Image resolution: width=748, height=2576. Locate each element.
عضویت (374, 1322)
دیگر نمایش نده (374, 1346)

--

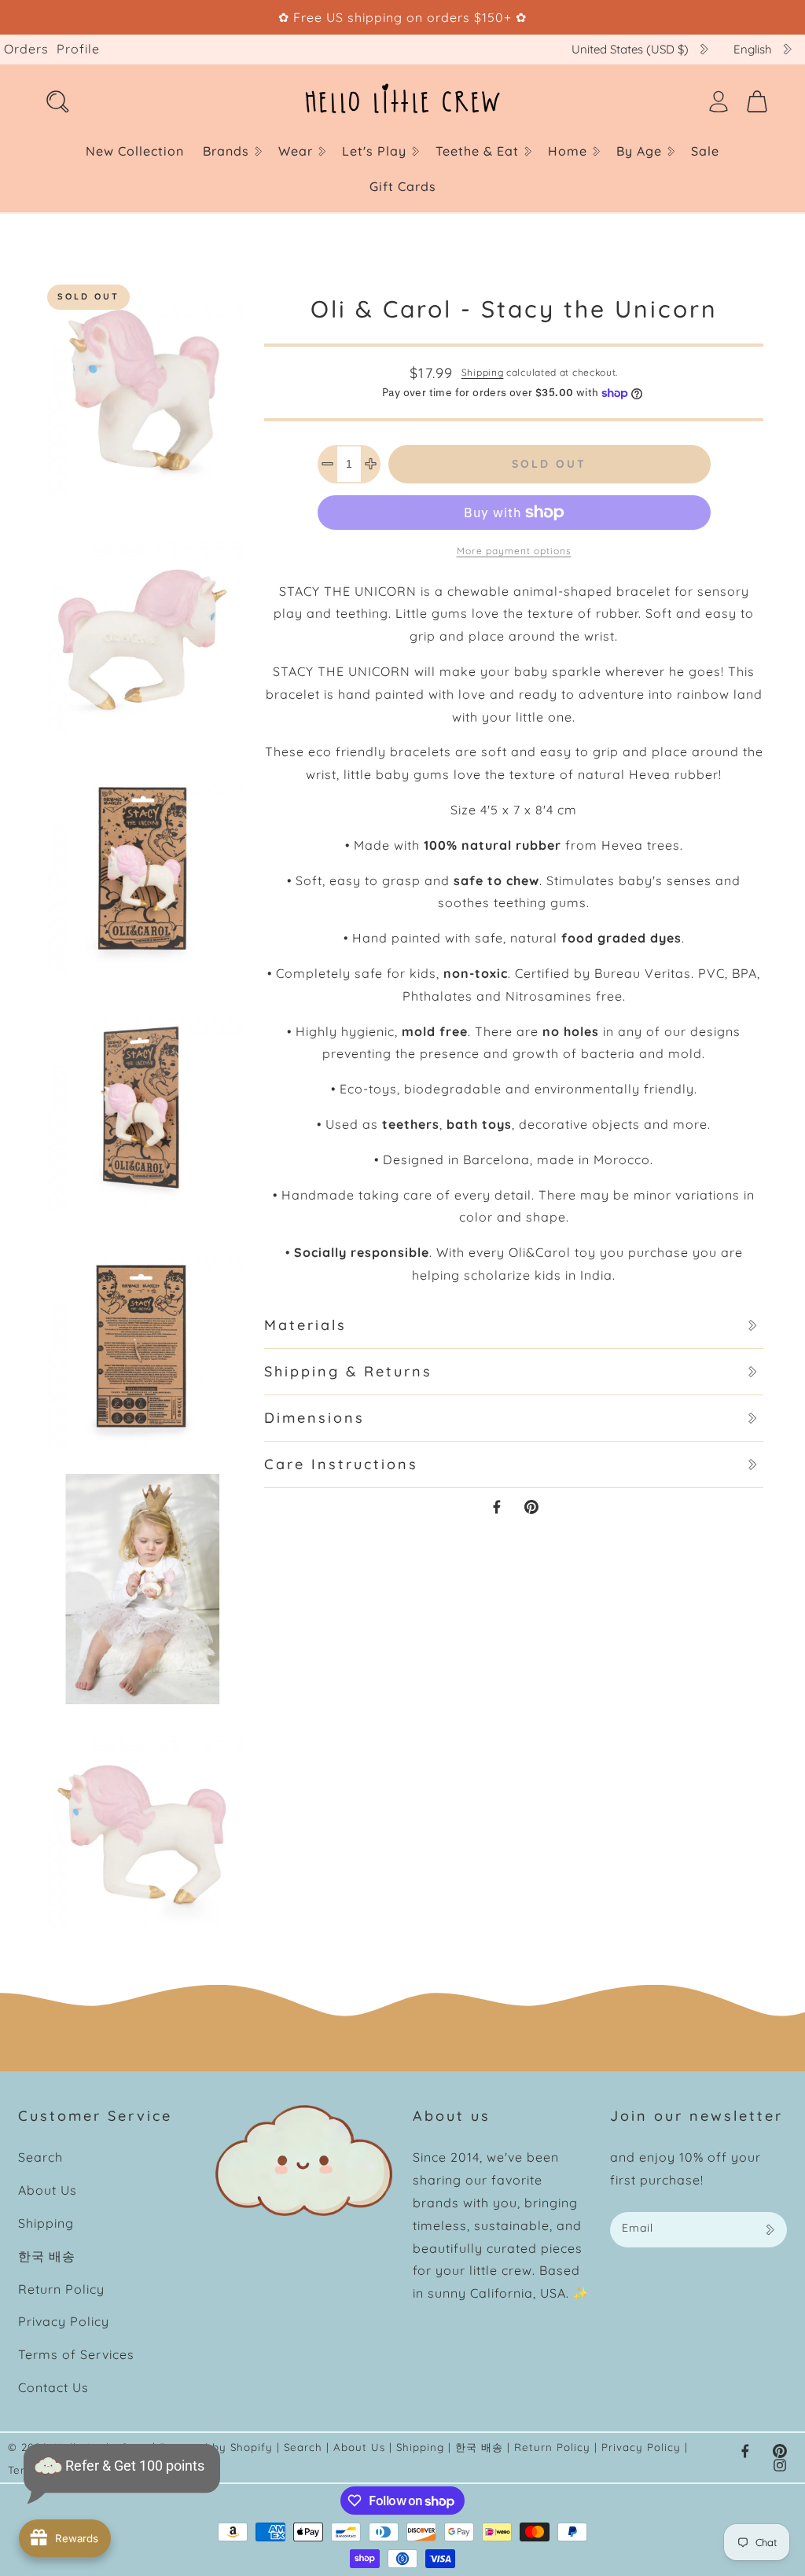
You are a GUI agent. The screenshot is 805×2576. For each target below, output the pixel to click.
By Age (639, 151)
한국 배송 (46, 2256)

...

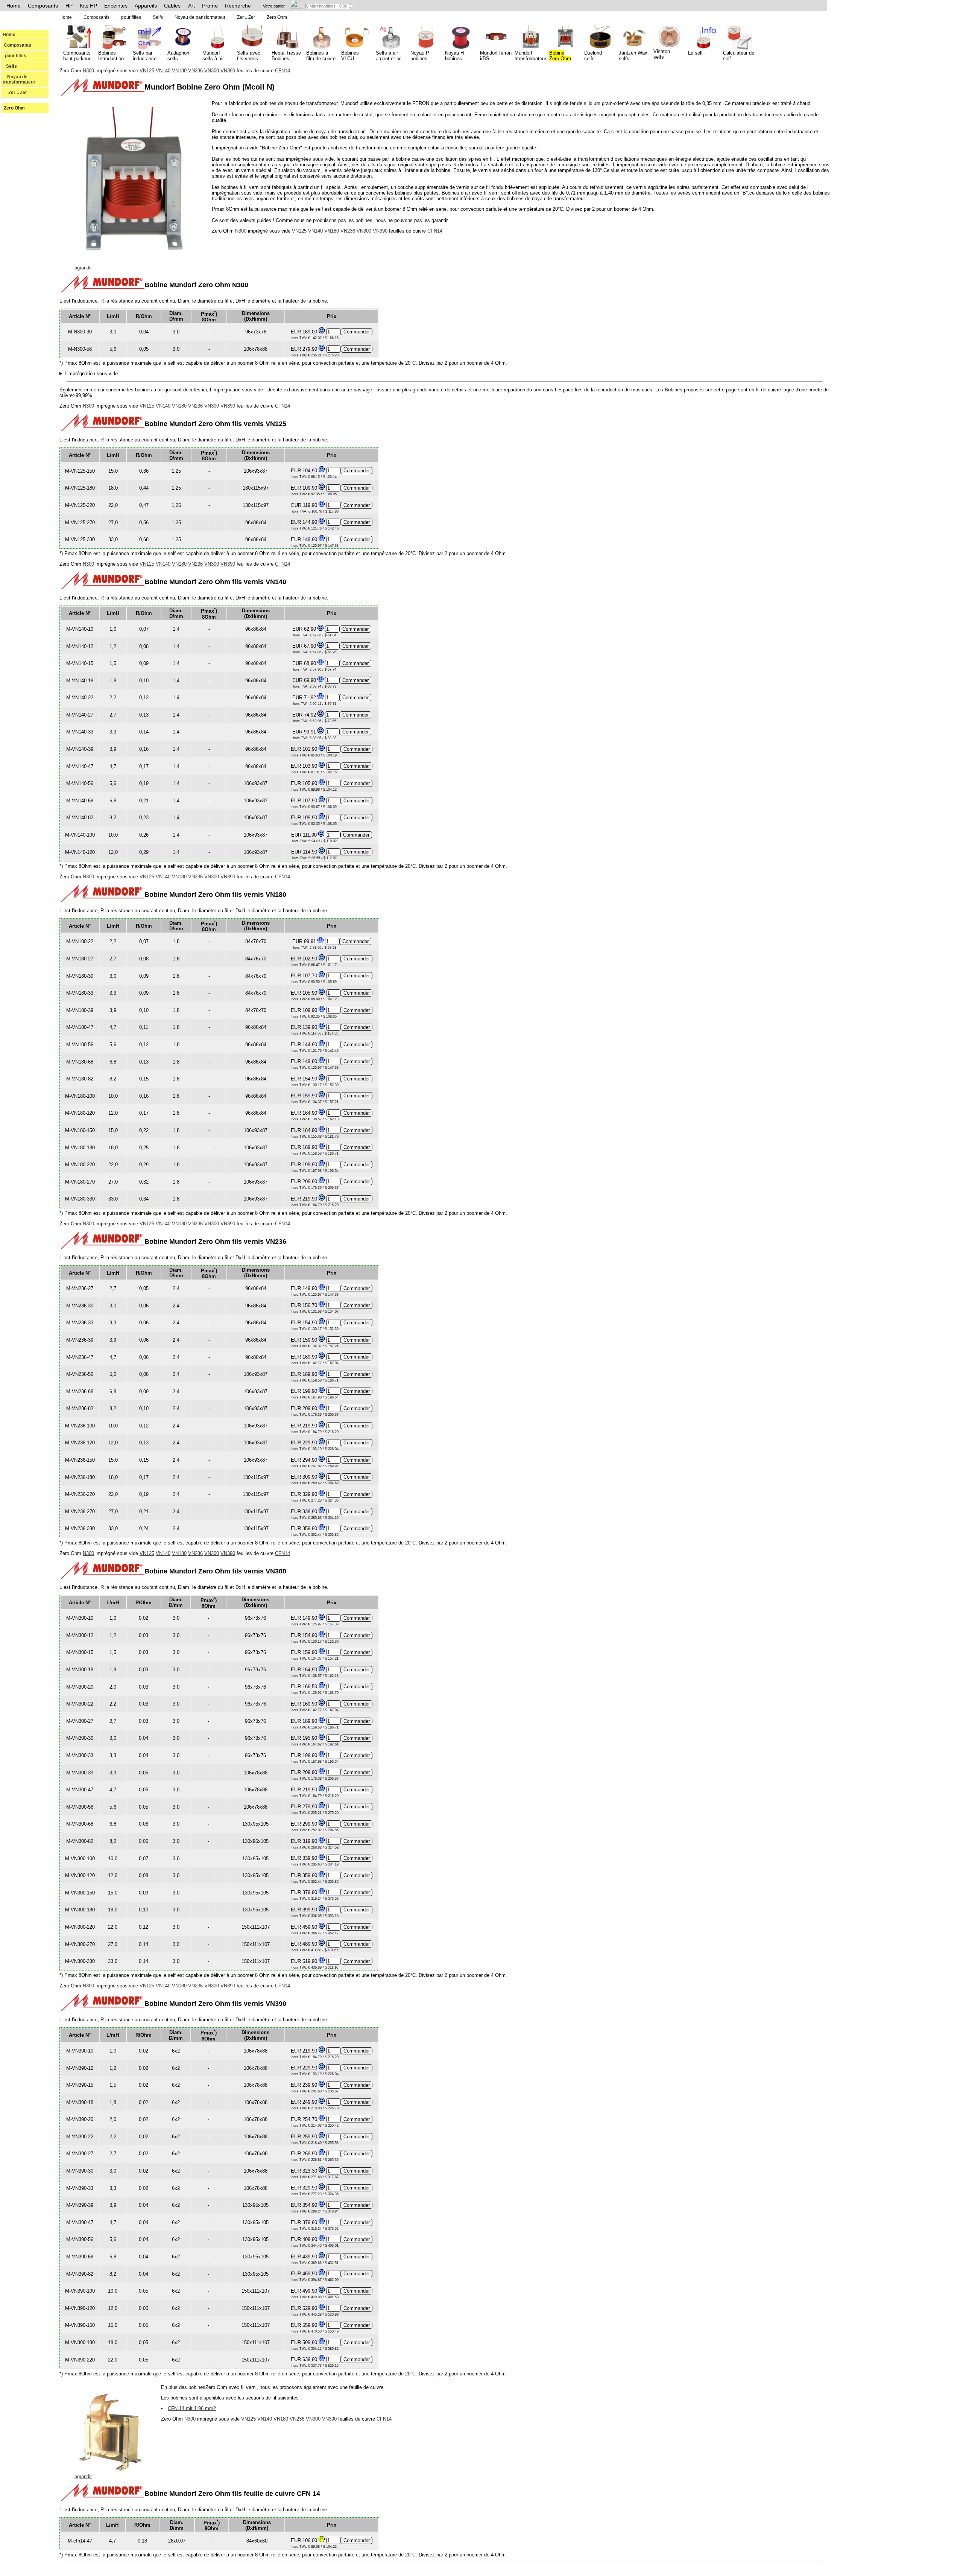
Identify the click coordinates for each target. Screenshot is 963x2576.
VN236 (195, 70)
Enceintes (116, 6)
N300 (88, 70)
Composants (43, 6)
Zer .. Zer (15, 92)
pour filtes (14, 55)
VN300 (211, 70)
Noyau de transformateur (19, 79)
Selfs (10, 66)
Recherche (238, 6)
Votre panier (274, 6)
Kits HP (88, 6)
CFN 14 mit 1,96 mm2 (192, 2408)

Assignment ▸
Retype, in the same exact form, the lines of the material above from the line holding "Image resolution: width=748, height=2576." through the line holding "دیگر نمایش نده (374, 1346)".

Task answer ▸
Image resolution: width=748, height=2576. Locate each element.
عضویت (374, 1322)
دیگر نمایش نده (374, 1346)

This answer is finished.